Читать книгу Свет в тайнике - Шэрон Кэмерон - Страница 5

4. Июнь 1941

Оглавление

На этот раз взрывы раздались перед рассветом, когда все еще крепко спали. Но я сразу безошибочно поняла, что происходит. Выскочила из-за своей занавески, и Макс, схватив за руки мать и меня, втащил нас в толпу людей в ночных рубашках и пижамах, спускавшихся по шаткой лестнице в подвал. За нами следовали Хаим и Хенек, Изя тащил на спине больного отца, как мешок с картошкой.

Поначалу мы дрожали в своих тонких одеяниях, но вскоре в тесно набитом людьми подвале стало жарко и очень душно. Плакали дети, с потолка из-за продолжавшейся бомбежки на нас сыпались куски штукатурки и пыль. Хенек стал ныть, что я навалилась на него всей своей тяжестью, и я в конце концов двинула его рукой в подбородок. Изя обнял меня. Пани Диамант заметила и покачала головой, забормотав что-то себе под нос.

К полудню бомбежка и артиллерийский обстрел прекратились, и мы услышали то приближавшуюся, то отдалявшуюся автоматную стрельбу и шум мчавшихся мимо нашего дома автомобилей. Мы с Изей посмотрели друг на друга, потом на Макса. Если в городе немцы, им придется бежать. Но я думала, что, возможно, пан Диамант прав. Россия может победить.

Бой возобновился где-то совсем рядом: послышались стрельба, потом звон разбитого стекла. Когда выстрелы наконец стихли, Хенек выбрался на улицу. Он сообщил, что в окнах магазина, как манекены, валяются трупы немецких солдат. В подвале послышались радостные возгласы, но вскоре снова началась перестрелка. Я заткнула уши, чтобы не слышать стоны раненых. Когда в конце концов бой совсем прекратился и Хенек снова прокрался вверх по ступеням, на улице было пусто. Ни машин, ни раненых.
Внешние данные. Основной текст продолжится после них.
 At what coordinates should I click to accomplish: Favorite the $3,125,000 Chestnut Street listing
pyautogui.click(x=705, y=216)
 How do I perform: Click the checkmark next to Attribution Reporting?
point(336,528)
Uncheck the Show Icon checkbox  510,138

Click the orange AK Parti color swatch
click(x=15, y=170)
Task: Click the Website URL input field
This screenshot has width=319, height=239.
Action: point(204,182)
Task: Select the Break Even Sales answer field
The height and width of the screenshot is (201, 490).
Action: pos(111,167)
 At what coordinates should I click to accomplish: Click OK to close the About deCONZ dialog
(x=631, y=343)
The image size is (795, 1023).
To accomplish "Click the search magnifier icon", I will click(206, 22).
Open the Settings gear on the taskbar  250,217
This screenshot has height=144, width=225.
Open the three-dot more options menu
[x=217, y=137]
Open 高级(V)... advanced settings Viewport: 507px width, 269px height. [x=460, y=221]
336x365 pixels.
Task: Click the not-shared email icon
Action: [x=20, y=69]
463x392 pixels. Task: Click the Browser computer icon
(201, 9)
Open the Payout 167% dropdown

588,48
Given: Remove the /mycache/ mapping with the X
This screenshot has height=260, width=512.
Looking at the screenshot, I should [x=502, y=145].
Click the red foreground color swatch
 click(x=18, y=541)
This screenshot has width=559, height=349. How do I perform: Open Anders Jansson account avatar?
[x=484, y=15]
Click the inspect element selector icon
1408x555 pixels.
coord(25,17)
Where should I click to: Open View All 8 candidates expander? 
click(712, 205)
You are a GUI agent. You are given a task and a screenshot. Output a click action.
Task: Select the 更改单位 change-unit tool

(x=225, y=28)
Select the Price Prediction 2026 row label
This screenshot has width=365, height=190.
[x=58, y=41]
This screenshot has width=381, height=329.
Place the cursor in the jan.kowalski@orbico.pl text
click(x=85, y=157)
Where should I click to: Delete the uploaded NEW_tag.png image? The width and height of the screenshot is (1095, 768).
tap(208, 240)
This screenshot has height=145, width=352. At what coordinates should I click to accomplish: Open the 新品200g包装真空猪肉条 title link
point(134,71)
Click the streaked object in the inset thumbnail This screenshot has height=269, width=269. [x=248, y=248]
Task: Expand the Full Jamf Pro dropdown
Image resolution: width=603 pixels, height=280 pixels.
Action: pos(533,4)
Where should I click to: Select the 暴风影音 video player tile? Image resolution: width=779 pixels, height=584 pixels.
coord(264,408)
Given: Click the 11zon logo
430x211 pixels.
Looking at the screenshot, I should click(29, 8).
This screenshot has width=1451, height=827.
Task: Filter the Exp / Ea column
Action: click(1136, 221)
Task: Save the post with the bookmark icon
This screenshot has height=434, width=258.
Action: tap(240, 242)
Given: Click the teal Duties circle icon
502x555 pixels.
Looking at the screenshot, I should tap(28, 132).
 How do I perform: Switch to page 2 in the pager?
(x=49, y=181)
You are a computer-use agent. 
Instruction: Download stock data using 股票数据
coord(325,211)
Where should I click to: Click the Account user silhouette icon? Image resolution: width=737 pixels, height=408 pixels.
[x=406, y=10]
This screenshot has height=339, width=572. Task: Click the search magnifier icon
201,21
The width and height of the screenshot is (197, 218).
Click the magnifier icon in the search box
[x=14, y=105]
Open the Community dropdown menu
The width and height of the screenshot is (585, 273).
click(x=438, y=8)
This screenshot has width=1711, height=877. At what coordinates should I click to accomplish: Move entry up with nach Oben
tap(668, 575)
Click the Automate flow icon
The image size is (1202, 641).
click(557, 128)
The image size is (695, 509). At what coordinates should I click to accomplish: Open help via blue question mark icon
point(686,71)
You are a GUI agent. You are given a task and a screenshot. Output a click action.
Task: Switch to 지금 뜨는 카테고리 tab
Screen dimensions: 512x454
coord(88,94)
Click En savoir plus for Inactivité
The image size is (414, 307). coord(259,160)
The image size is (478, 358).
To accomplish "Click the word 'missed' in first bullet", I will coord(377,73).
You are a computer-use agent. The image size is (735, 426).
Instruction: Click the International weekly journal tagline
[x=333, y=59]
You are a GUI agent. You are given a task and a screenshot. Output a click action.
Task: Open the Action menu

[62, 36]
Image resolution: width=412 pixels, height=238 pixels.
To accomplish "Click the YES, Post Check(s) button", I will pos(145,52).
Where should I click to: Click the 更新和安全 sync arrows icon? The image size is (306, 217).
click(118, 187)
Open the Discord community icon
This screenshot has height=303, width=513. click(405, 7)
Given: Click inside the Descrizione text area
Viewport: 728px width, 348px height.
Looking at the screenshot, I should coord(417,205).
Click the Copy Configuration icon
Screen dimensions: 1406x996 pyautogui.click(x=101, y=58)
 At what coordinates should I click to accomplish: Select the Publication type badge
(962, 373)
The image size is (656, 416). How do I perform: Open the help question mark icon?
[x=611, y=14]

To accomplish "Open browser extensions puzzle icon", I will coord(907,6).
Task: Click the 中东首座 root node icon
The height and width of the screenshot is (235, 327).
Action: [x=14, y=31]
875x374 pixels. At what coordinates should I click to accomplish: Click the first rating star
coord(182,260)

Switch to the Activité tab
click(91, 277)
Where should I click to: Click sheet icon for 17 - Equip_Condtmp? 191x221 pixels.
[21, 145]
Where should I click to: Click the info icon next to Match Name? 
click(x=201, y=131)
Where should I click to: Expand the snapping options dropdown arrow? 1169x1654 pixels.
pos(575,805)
На этот раз мертвые солдаты в окнах магазина были русские. Они стояли, привязанные к ручкам швабр, и на их лицах были намалеваны свастики.

– Скоро здесь будут немцы, Mame, – сказал Хаим.

Пани Диамант засуетилась, как будто очнувшись ото сна.

– Быстро все наверх! Живее! – выкрикнула она.

Мы повиновались, выбравшись из толпы несчастных людей и устремившись вверх по ступеням.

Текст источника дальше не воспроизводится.